--- Task inputs ---

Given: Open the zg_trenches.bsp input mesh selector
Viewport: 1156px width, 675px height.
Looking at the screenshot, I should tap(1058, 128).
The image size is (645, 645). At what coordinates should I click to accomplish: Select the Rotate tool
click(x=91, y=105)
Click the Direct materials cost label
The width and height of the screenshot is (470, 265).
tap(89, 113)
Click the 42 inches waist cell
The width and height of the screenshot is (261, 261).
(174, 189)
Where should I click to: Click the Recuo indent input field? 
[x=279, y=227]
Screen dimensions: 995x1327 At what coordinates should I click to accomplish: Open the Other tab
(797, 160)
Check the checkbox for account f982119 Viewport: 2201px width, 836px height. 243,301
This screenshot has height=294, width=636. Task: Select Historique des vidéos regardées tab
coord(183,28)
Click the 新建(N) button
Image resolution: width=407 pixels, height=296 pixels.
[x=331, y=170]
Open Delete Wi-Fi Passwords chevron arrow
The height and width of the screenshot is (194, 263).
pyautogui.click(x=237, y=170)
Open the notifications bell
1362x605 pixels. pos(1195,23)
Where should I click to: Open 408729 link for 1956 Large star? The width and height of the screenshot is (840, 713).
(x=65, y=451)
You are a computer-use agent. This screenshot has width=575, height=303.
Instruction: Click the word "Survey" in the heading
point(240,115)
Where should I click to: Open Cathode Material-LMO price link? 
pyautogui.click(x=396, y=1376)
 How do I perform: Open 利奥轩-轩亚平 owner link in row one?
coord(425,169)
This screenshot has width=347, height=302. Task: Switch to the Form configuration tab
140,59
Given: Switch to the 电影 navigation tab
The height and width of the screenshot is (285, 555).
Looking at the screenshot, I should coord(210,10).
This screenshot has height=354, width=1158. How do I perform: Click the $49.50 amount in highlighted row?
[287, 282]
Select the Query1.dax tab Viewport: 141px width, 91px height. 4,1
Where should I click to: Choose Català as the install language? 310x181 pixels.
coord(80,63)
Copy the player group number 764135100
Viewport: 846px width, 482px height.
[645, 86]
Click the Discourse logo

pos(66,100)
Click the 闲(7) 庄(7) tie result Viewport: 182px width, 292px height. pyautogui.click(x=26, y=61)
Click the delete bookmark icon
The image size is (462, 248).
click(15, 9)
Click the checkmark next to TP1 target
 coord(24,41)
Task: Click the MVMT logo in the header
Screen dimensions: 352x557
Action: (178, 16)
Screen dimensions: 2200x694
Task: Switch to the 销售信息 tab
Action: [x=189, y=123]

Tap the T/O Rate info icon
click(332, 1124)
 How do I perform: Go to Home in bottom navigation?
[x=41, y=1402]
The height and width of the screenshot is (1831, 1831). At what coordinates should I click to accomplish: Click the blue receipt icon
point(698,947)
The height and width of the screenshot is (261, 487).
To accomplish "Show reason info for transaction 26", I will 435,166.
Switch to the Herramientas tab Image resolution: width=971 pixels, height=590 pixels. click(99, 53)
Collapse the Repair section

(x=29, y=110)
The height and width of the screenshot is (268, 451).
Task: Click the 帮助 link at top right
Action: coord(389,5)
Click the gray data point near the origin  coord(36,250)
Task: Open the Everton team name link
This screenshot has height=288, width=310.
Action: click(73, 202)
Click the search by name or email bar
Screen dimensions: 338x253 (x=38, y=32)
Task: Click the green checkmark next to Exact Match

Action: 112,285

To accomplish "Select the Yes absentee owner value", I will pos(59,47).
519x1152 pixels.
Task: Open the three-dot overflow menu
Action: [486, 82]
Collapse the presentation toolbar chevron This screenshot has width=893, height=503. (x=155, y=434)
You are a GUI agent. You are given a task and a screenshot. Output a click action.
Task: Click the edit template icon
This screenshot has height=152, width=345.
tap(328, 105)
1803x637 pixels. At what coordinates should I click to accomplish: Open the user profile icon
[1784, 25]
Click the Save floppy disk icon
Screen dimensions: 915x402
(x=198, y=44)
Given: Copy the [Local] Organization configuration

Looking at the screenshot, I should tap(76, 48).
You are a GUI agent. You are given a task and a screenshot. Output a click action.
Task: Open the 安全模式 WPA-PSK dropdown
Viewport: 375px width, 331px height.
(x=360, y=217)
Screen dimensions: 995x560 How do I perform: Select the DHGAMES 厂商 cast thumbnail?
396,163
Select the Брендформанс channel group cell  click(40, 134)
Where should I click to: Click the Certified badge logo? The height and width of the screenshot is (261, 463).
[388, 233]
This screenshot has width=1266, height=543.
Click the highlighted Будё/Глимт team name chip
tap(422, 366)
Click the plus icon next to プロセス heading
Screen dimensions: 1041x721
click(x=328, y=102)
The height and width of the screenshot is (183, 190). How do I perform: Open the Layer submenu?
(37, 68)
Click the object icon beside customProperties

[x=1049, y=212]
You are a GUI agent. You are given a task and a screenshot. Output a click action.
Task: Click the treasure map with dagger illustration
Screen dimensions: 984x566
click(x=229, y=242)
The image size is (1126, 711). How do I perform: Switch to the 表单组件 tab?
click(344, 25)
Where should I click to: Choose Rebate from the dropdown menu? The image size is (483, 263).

--- Work order ---
Of all the entries above, output exactly the lines between the one holding "Task: Click the green" and the one holding "Task: Click the treasure", inclusive.

--- Completed task ---
Task: Click the green checkmark next to Exact Match

Action: 112,285

To accomplish "Select the Yes absentee owner value", I will pos(59,47).
519x1152 pixels.
Task: Open the three-dot overflow menu
Action: [486, 82]
Collapse the presentation toolbar chevron This screenshot has width=893, height=503. (x=155, y=434)
You are a GUI agent. You are given a task and a screenshot. Output a click action.
Task: Click the edit template icon
This screenshot has height=152, width=345.
tap(328, 105)
1803x637 pixels. At what coordinates should I click to accomplish: Open the user profile icon
[1784, 25]
Click the Save floppy disk icon
Screen dimensions: 915x402
(x=198, y=44)
Given: Copy the [Local] Organization configuration

Looking at the screenshot, I should tap(76, 48).
You are a GUI agent. You are given a task and a screenshot. Output a click action.
Task: Open the 安全模式 WPA-PSK dropdown
Viewport: 375px width, 331px height.
(x=360, y=217)
Screen dimensions: 995x560 How do I perform: Select the DHGAMES 厂商 cast thumbnail?
396,163
Select the Брендформанс channel group cell  click(40, 134)
Where should I click to: Click the Certified badge logo? The height and width of the screenshot is (261, 463).
[388, 233]
This screenshot has width=1266, height=543.
Click the highlighted Будё/Глимт team name chip
tap(422, 366)
Click the plus icon next to プロセス heading
Screen dimensions: 1041x721
click(x=328, y=102)
The height and width of the screenshot is (183, 190). How do I perform: Open the Layer submenu?
(37, 68)
Click the object icon beside customProperties

[x=1049, y=212]
You are a GUI agent. You are given a task and a screenshot. Output a click action.
Task: Click the treasure map with dagger illustration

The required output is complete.